Saved entries
Start of Block

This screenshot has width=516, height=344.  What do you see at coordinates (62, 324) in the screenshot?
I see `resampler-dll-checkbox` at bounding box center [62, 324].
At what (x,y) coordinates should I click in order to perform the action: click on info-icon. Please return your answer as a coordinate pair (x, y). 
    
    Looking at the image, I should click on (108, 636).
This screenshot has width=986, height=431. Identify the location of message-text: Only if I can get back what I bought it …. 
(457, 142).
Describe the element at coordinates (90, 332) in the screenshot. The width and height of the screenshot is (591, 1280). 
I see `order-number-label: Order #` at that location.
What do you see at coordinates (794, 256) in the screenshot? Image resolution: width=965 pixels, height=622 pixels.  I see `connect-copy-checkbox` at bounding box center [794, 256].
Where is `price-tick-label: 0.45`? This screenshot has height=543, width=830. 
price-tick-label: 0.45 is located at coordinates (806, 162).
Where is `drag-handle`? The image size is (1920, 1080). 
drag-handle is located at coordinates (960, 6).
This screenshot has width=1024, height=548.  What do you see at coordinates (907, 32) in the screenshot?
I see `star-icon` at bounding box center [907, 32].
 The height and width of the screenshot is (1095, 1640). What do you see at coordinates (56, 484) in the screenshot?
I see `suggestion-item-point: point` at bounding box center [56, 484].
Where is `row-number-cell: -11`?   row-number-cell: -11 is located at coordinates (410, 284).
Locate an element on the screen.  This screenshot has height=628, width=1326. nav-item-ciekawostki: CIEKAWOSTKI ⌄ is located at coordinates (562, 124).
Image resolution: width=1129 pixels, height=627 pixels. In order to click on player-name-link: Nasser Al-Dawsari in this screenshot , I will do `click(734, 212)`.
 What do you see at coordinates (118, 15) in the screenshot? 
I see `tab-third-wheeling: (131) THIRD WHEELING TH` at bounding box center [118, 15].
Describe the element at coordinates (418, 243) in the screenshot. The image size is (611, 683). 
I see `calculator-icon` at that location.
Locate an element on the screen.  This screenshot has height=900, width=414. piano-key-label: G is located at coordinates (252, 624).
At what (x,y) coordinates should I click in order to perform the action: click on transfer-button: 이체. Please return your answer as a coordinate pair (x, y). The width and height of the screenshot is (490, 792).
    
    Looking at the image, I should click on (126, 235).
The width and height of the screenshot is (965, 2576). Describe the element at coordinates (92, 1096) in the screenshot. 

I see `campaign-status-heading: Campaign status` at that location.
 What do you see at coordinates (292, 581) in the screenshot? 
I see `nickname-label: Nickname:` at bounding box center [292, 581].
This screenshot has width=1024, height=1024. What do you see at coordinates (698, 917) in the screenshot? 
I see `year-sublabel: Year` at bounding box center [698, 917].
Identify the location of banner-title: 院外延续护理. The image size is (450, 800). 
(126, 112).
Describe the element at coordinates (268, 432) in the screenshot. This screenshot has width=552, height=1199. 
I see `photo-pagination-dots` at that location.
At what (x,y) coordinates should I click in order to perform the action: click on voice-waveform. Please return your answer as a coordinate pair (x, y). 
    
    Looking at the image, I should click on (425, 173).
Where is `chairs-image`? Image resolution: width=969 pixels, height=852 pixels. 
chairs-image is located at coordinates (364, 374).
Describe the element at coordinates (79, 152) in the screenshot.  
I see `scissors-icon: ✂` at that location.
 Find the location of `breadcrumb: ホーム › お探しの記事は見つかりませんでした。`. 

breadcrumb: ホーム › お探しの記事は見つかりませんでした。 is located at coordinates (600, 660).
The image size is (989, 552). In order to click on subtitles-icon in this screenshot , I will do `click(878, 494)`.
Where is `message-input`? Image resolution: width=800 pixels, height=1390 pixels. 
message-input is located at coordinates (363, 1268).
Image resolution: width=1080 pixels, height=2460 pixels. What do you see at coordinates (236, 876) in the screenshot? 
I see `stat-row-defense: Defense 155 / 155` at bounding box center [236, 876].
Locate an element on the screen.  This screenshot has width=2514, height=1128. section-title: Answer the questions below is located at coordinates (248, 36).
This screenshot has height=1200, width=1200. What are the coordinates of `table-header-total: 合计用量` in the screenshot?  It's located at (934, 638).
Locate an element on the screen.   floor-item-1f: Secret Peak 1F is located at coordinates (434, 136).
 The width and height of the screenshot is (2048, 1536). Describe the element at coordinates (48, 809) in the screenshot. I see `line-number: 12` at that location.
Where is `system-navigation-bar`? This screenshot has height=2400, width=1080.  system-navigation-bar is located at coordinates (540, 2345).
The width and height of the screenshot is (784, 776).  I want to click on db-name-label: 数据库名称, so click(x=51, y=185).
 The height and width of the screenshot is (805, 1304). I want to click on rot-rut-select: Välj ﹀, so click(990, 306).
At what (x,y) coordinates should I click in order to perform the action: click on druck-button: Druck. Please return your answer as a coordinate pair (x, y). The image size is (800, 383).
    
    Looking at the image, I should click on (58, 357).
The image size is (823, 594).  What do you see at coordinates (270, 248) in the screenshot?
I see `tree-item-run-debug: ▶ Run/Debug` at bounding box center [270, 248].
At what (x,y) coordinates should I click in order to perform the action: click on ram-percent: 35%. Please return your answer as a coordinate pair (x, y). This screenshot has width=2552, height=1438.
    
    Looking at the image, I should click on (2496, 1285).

End of Block

● **Task description**:
Copy the material above line for line, leaving nothing out and changing nothing.

● **Response below**:
This screenshot has width=516, height=344.  What do you see at coordinates (62, 324) in the screenshot?
I see `resampler-dll-checkbox` at bounding box center [62, 324].
At what (x,y) coordinates should I click in order to perform the action: click on info-icon. Please return your answer as a coordinate pair (x, y). 
    
    Looking at the image, I should click on (108, 636).
This screenshot has width=986, height=431. Identify the location of message-text: Only if I can get back what I bought it …. 
(457, 142).
Describe the element at coordinates (90, 332) in the screenshot. The width and height of the screenshot is (591, 1280). 
I see `order-number-label: Order #` at that location.
What do you see at coordinates (794, 256) in the screenshot? Image resolution: width=965 pixels, height=622 pixels.  I see `connect-copy-checkbox` at bounding box center [794, 256].
Where is `price-tick-label: 0.45`? This screenshot has height=543, width=830. 
price-tick-label: 0.45 is located at coordinates (806, 162).
Where is `drag-handle`? The image size is (1920, 1080). 
drag-handle is located at coordinates (960, 6).
This screenshot has width=1024, height=548.  What do you see at coordinates (907, 32) in the screenshot?
I see `star-icon` at bounding box center [907, 32].
 The height and width of the screenshot is (1095, 1640). What do you see at coordinates (56, 484) in the screenshot?
I see `suggestion-item-point: point` at bounding box center [56, 484].
Where is `row-number-cell: -11`?   row-number-cell: -11 is located at coordinates (410, 284).
Locate an element on the screen.  This screenshot has height=628, width=1326. nav-item-ciekawostki: CIEKAWOSTKI ⌄ is located at coordinates (562, 124).
Image resolution: width=1129 pixels, height=627 pixels. In order to click on player-name-link: Nasser Al-Dawsari in this screenshot , I will do `click(734, 212)`.
 What do you see at coordinates (118, 15) in the screenshot? 
I see `tab-third-wheeling: (131) THIRD WHEELING TH` at bounding box center [118, 15].
Describe the element at coordinates (418, 243) in the screenshot. The image size is (611, 683). 
I see `calculator-icon` at that location.
Locate an element on the screen.  This screenshot has height=900, width=414. piano-key-label: G is located at coordinates (252, 624).
At what (x,y) coordinates should I click in order to perform the action: click on transfer-button: 이체. Please return your answer as a coordinate pair (x, y). The width and height of the screenshot is (490, 792).
    
    Looking at the image, I should click on (126, 235).
The width and height of the screenshot is (965, 2576). Describe the element at coordinates (92, 1096) in the screenshot. 

I see `campaign-status-heading: Campaign status` at that location.
 What do you see at coordinates (292, 581) in the screenshot? 
I see `nickname-label: Nickname:` at bounding box center [292, 581].
This screenshot has width=1024, height=1024. What do you see at coordinates (698, 917) in the screenshot? 
I see `year-sublabel: Year` at bounding box center [698, 917].
Identify the location of banner-title: 院外延续护理. The image size is (450, 800). 
(126, 112).
Describe the element at coordinates (268, 432) in the screenshot. This screenshot has width=552, height=1199. 
I see `photo-pagination-dots` at that location.
At what (x,y) coordinates should I click in order to perform the action: click on voice-waveform. Please return your answer as a coordinate pair (x, y). 
    
    Looking at the image, I should click on (425, 173).
Where is `chairs-image`? Image resolution: width=969 pixels, height=852 pixels. 
chairs-image is located at coordinates (364, 374).
Describe the element at coordinates (79, 152) in the screenshot.  
I see `scissors-icon: ✂` at that location.
 Find the location of `breadcrumb: ホーム › お探しの記事は見つかりませんでした。`. 

breadcrumb: ホーム › お探しの記事は見つかりませんでした。 is located at coordinates (600, 660).
The image size is (989, 552). In order to click on subtitles-icon in this screenshot , I will do `click(878, 494)`.
Where is `message-input`? Image resolution: width=800 pixels, height=1390 pixels. 
message-input is located at coordinates (363, 1268).
Image resolution: width=1080 pixels, height=2460 pixels. What do you see at coordinates (236, 876) in the screenshot? 
I see `stat-row-defense: Defense 155 / 155` at bounding box center [236, 876].
Locate an element on the screen.  This screenshot has width=2514, height=1128. section-title: Answer the questions below is located at coordinates (248, 36).
This screenshot has height=1200, width=1200. What are the coordinates of `table-header-total: 合计用量` in the screenshot?  It's located at (934, 638).
Locate an element on the screen.   floor-item-1f: Secret Peak 1F is located at coordinates (434, 136).
 The width and height of the screenshot is (2048, 1536). Describe the element at coordinates (48, 809) in the screenshot. I see `line-number: 12` at that location.
Where is `system-navigation-bar`? This screenshot has height=2400, width=1080.  system-navigation-bar is located at coordinates (540, 2345).
The width and height of the screenshot is (784, 776).  I want to click on db-name-label: 数据库名称, so click(x=51, y=185).
 The height and width of the screenshot is (805, 1304). I want to click on rot-rut-select: Välj ﹀, so click(990, 306).
At what (x,y) coordinates should I click in order to perform the action: click on druck-button: Druck. Please return your answer as a coordinate pair (x, y). The image size is (800, 383).
    
    Looking at the image, I should click on (58, 357).
The image size is (823, 594).  What do you see at coordinates (270, 248) in the screenshot?
I see `tree-item-run-debug: ▶ Run/Debug` at bounding box center [270, 248].
At what (x,y) coordinates should I click in order to perform the action: click on ram-percent: 35%. Please return your answer as a coordinate pair (x, y). This screenshot has width=2552, height=1438.
    
    Looking at the image, I should click on (2496, 1285).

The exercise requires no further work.